High temperature X-ray diffraction study of the formation of Na2Ti3O7 from a mixture of sodium carbonate and titanium oxide

Na2Ti3O7 has attracted much attention in the field of anode materials for Na-ion batteries thanks to its non-toxicity and very low working potential of 0.3 V vs Na0/Na+. Building a clearer picture of its formation from cheap Na2CO3 and TiO2 starting materials is therefore of obvious interest. Here, we report new insights from an in-situ high temperature X-ray diffraction study conducted from room temperature to 800 °C, complemented by ex-situ characterizations. We were thereby able to position the previously reported Na4Ti5O12 and Na2Ti6O13 intermediate phases in a reaction scheme involving three successive steps and temperature ranges. Shifts and/or broadening of a subset of the Na2Ti6O13 reflections suggested a combination of intra-layer disorder with the well-established ordering of successive layers. This in-situ study was carried out on reproducible mixtures of Na2CO3 and TiO2 in 1:3 molar ratio prepared by spray-drying of mixed aqueous suspensions.

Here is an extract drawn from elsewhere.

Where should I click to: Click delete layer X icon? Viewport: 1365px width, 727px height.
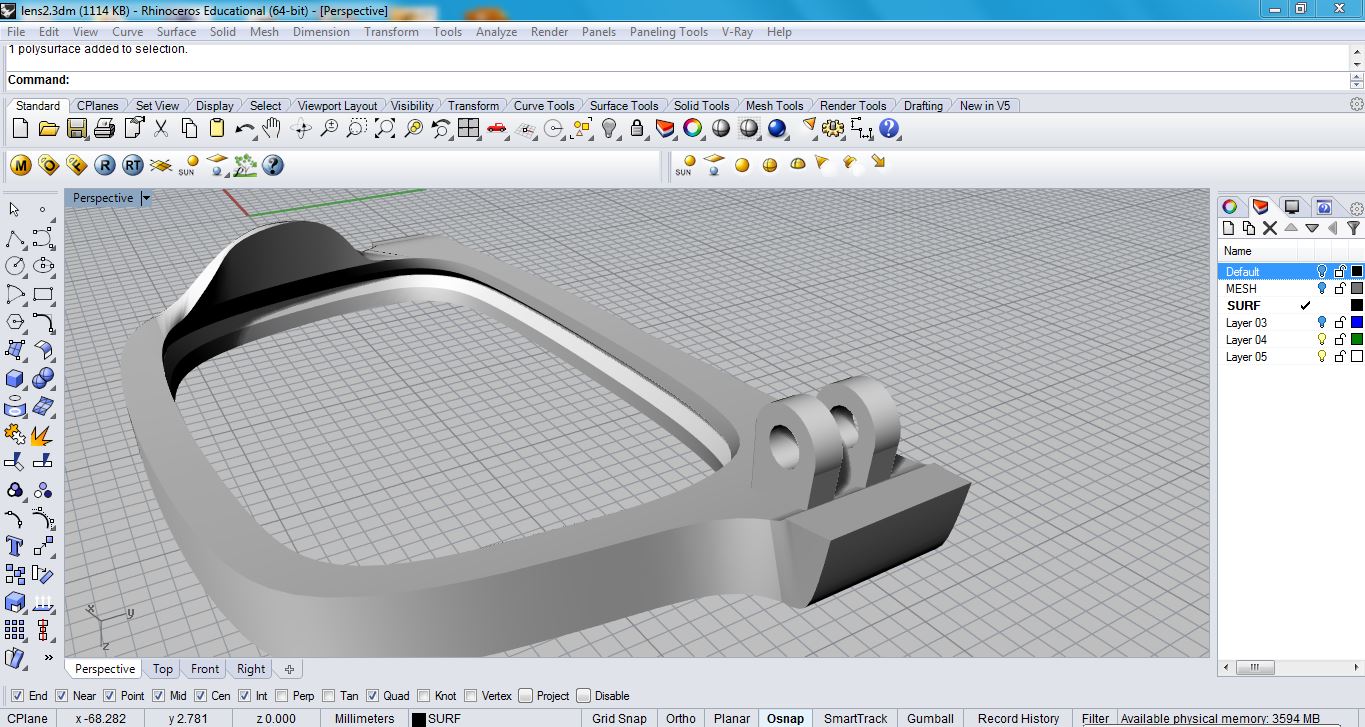click(x=1269, y=228)
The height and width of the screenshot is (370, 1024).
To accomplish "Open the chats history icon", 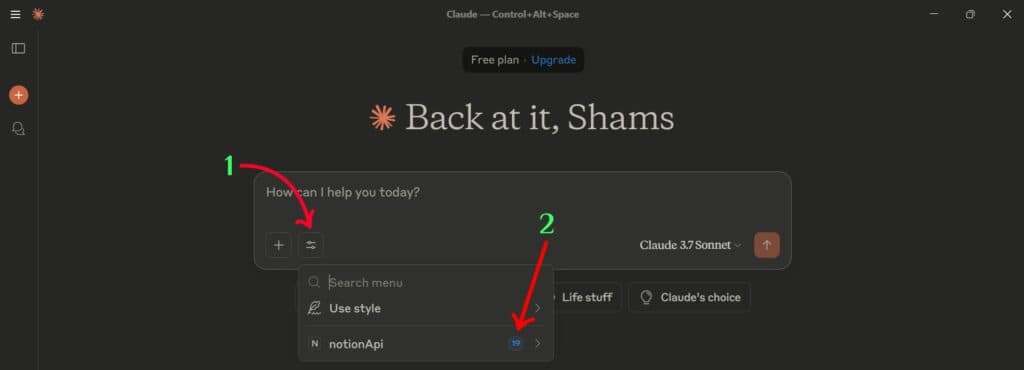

Single-phase Na2Ti3O7 was obtained after only 8 h at 800 °C in air, instead of a minimum of 20 h for a conventional solid-state route using the same precursors. Microstructure analysis revealed ~ 15 µm diameter granules made up from rectangular rods of a few-µm length presenting electrochemical properties in line with expectations. In the absence of grinding or formation of intimate composites with conductive carbon, the specific capacity of 137 mAh/g at C/5 decreased at higher rates.